Me voici en haute mer, nous nageons encore . J’ai traversé l’Atlantique, j’atteins le Pacifique, le plus grand, le plus profond, le plus eau, le plus caresse sur le corps, dans le corps, en haut du dos, sur ma gorge. Sur la crête d’une vague je vois Dame Baleine.  Dans un creux, je la perds .

Baleineau- 2 novembre 2002

Un jeune baleineau, noir, rond, beau, amour, douceur, l’escorte.

Soudain … mon mental s’anime, sa raison supplante mon désir de poursuivre ce voyage, m’ordonne de quitter ce film de moi, ce monde irréel, hors du temps, hors de l’espace…
Quelle part de moi, sinon celle de ma petite fille libre, se manifeste en retour. Sa voix m’implore de continuer, de ne point nous priver de mon rêve éveillé, de ne pas renoncer à ce pouvoir créatif de notre imaginaire, à cette part d’innocence, de confiance, à cette part d’enfance toujours vivante en moi, alors … je dis « oui » et je rejoins vieille Baleine.

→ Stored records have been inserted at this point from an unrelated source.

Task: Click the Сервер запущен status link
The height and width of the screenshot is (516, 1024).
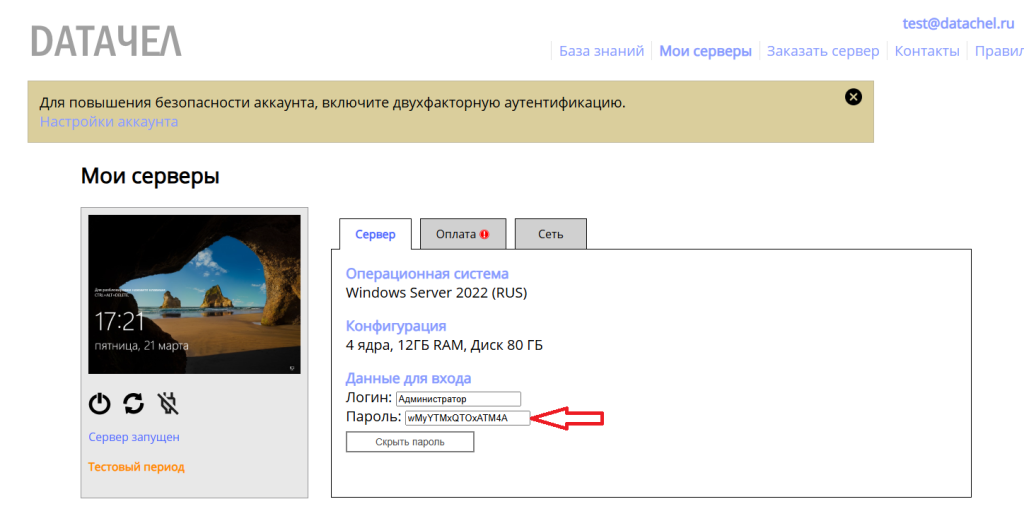Action: [134, 437]
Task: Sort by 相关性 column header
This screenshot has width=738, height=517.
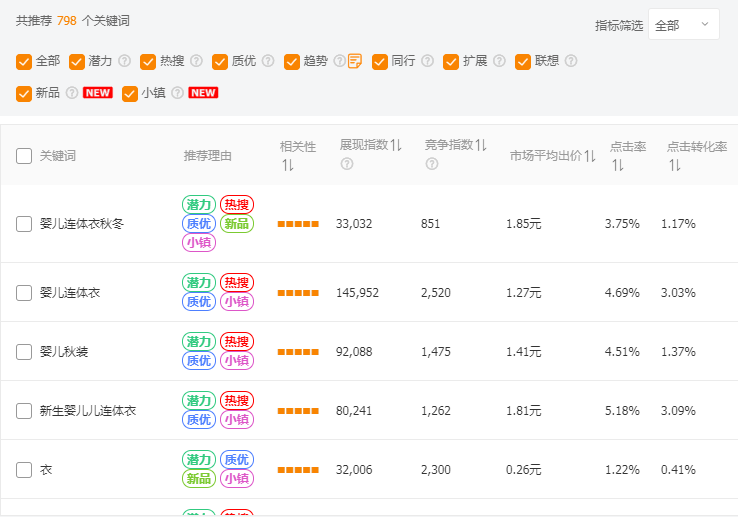Action: pos(287,165)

Elle avance toujours, elle souffle, elle est lasse mais encore puissante, elle fend l’eau sans se retourner.
Baleineau la guette, m’entraîne, m’attire vers notre douce amie.
Nageons-nous, marchons-nous sur l’eau, hors de l’eau ? Je ne sais, nos déplacements sont fluides. Sommes-nous eau ?
Au beau milieu du Pacifique, là où les vagues s’immobilisent, là où le ciel s’unit à la mer, là où le bleu d’en haut se fond au bleu d’en bas, vieille Baleine s’est arrêtée. Nous sommes au terme de son voyage et  l’étrange spectacle s’offre à nous …
L’ouverture du corps du grand mammifère commence.
Sans heurt, sans saccade, comme on rompt le pain, par son milieu, la chair grise, d’une couleur plus douce que celle de sa peau gris-noir, se délivre, se détache d’elle-même. Peu à peu, les deux parts du corps, la tête et la queue désunies, dans un même mouvement de lente pénétration, s’immergent.
Un grand silence-mystère, léger, libérateur, accompagne toute la scène.
Dans le cimetière des baleines, le ballet de la mort, gris en bleu, bleu sur gris, s’achève et sans bruit, l’eau referme d’une caresse la sépulture de Dame Baleine.

Une pure paix, une onde d’Amour nous enveloppent baleineau et moi. Nous nous enlaçons.
Sur ces grandes eaux, étrangement, si baleineau est de chair, je ne suis plus corps. Je suis flamme vibratoire.
J’enceins baleineau de mon énergie, ses ailerons s’enroulent autour de moi-vibration.
Tendresse d’une danse fusionnelle ! Jouissance d’un pas de deux sur les eaux du Pacifique !
Dans cette folie, pas folie, dans ce bonheur, dans ce flot d’amour, cette union de deux êtres, ma gorge s’est rechargée de liberté.


Je vois l’eau, je deviens l’eau,

je vois le feu, je suis le feu.
Danse du feu avec l’eau,
danse de l’eau avec le feu.

Comment nous sommes-nous quittés ? 
Nous sommes-nous quittés ?

Dans la profondeur des eaux marines, Dame Baleine repose.
Moi, délivrée d’elle, Moi par elle, réunie dans mes âges, j’ai ranimé ma joie de vivre, à la suivre dans son fabuleux voyage et au cœur du Pacifique, Baleineau m’a appris un nouveau pas de danse.